Talking with Dorothy made me realize how important setting boundaries in relationships are. Although some people may think this is childish but sitting down with your friend, family member or lover at the beginning of a relationship and saying, “Hey if we are going to be friends we need to discuss our deal breakers, pet peeves, and expectations”; and so upon meeting Dorothy in NYC for lunch this is just what we did. Looking back on two major friendships that ended over this past year I realized that it was due to me probably not setting appropriate boundaries with those two ladies, and me also not meeting their expectations as a friend. Some people believe that a real friend will do ANYTHING for you, they will never decline to help you, they will never charge you a dime to utilize their talent or services, reciprocity isn't or shouldn’t be a big deal, and paying them back money on time shouldn't matter either. However, based on my experiences you can not have long lasting healthy relationships without boundaries and clear expectations. Someone will always feel like they got the short end of the stick, or become resentful towards the other. For instance, a couple of years ago one of my friend girls vomited on me and in my car during one of our drunken nights on the town (I wasn’t upset that she vomited, because things happen) I was more so annoyed that outside of her apologizing she never offered money to have my car cleaned (Do you know how hard it is to get the smell of vomit out your car) this is something I should have confronted her about instead of keeping quiet about it because there were two more drunken fueled instances over the course of our friendship that I’m sure led to the end of it. I’m sure she felt that as her close friend her getting drunk and vomiting all over the place or becoming violent wasn’t a big deal and that I should have her back no matter what, and I should have expressed that I didn’t have the desire to be that kind of friend (regardless of how it made her feel).

We must also set and have our deal breakers.
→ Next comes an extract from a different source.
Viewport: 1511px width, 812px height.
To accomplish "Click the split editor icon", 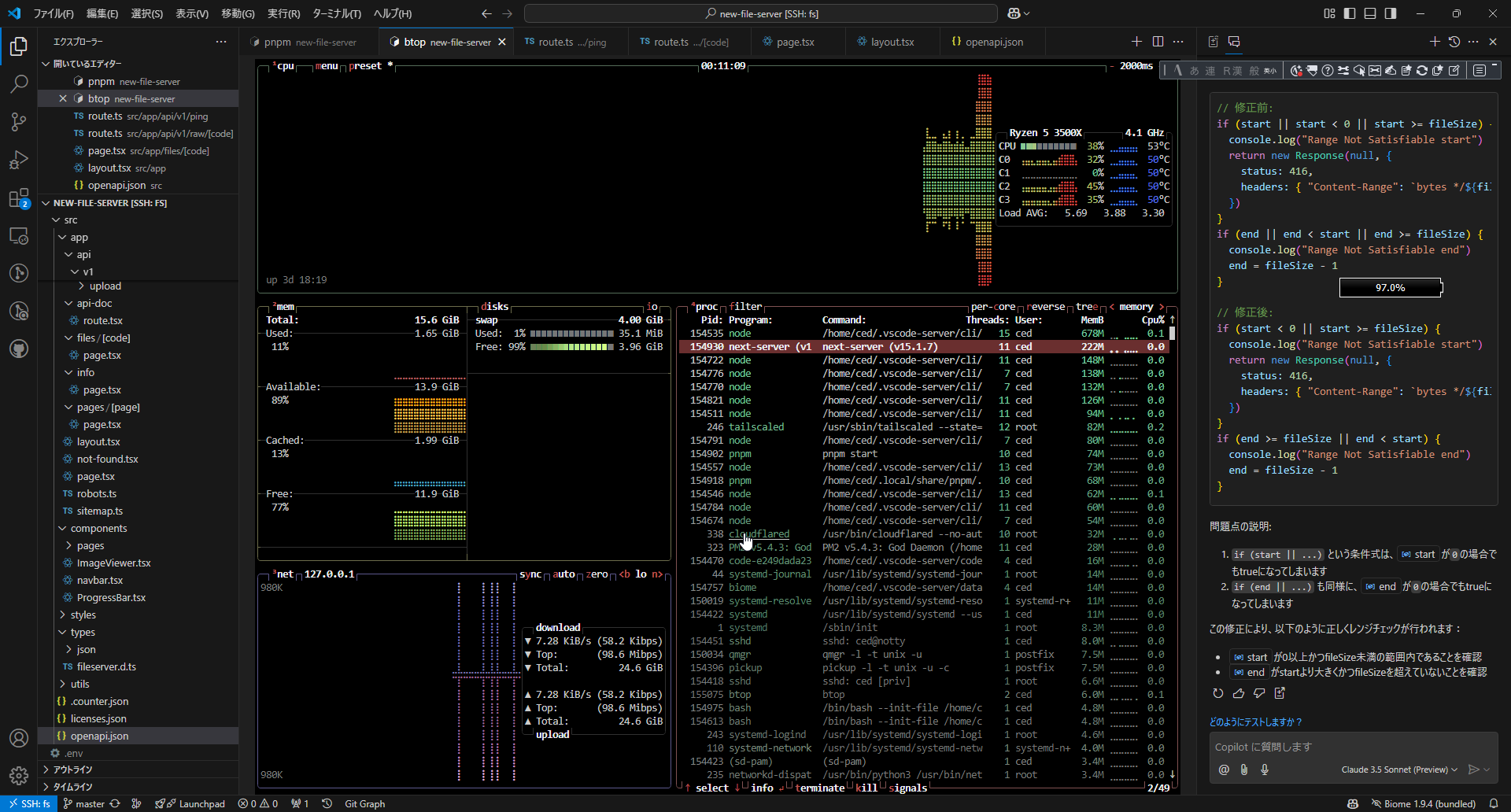I will (x=1158, y=42).
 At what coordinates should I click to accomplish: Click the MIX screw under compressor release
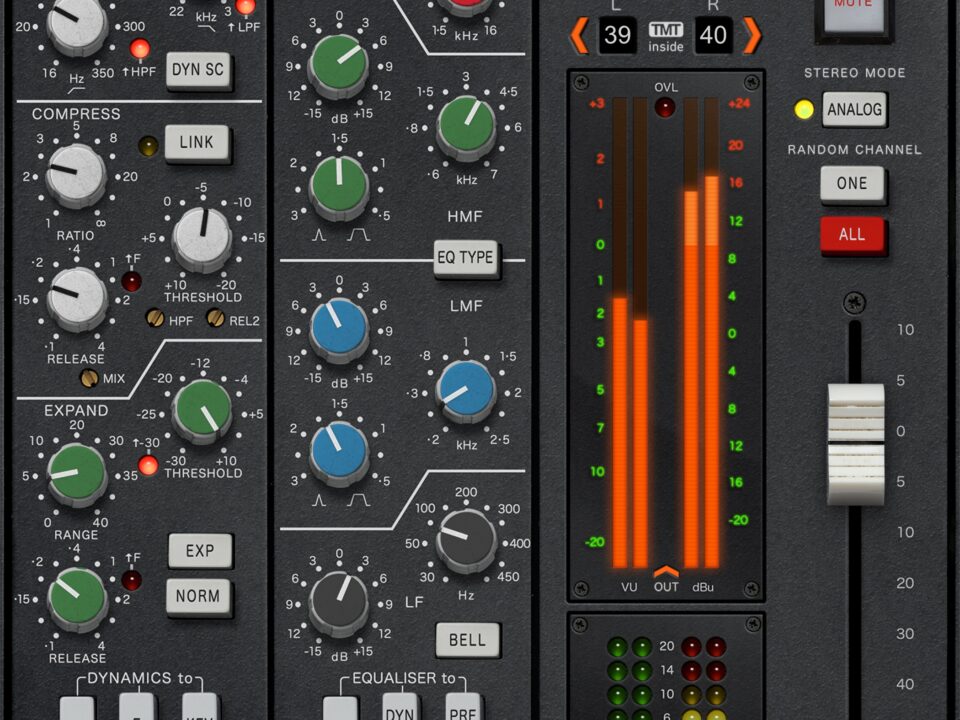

I'm sure everyone gossips from time to time but revealing deep intimate conversations that a friend has trusted you with is definitely a deal breaker for most. Ive seen girls stay in friendships like this and the two become frenemies more so than friends. We must realize that long term friendships are similar to the romantic relationships we have with our partners when it comes to loyalty. A few years back I was out to eat with a friend girl who decided to bring another one of her friends along (I knew the girl but we weren't friends), only to have her friend bust me out at dinner about my personal business concerning a guy I was dating . Although the next day I did confront my friend about the situation, I had lost a lot of respect for her and more so my feelings were hurt. She apologized and said that she must have told her by mistake. However, I continued the friendship with her but things were never the same. Instead of holding on I should have accepted that our friendship had completed its cycle, and to be honest when it finally did it was a relief.

I have some almost 20-year friendships with some awesome people and I must admit that in those friendships we’ve grown, set boundaries, accepted boundaries, argued, gotten over it, reciprocated, and given each other space. I think at times some folks have unrealistic ideas of what it means to be a good friend, loving family member and awesome lover. It doesn’t mean that I have to deal with all your bullshit or trauma you never got therapy for, it doesn’t mean I’ll continuously forgive you for hurting me or putting me in compromising situations. To me a healthy relationship is built off both parties saying, “Hey, these are my boundaries and expectations, is this something you think we can build a positive relationship out of”. And although a person may say ‘yes’ out their mouth, over time their actions will show if they were telling the truth. As Maya Aneglou once said, “When someone shows you who they are, believe them the first time”.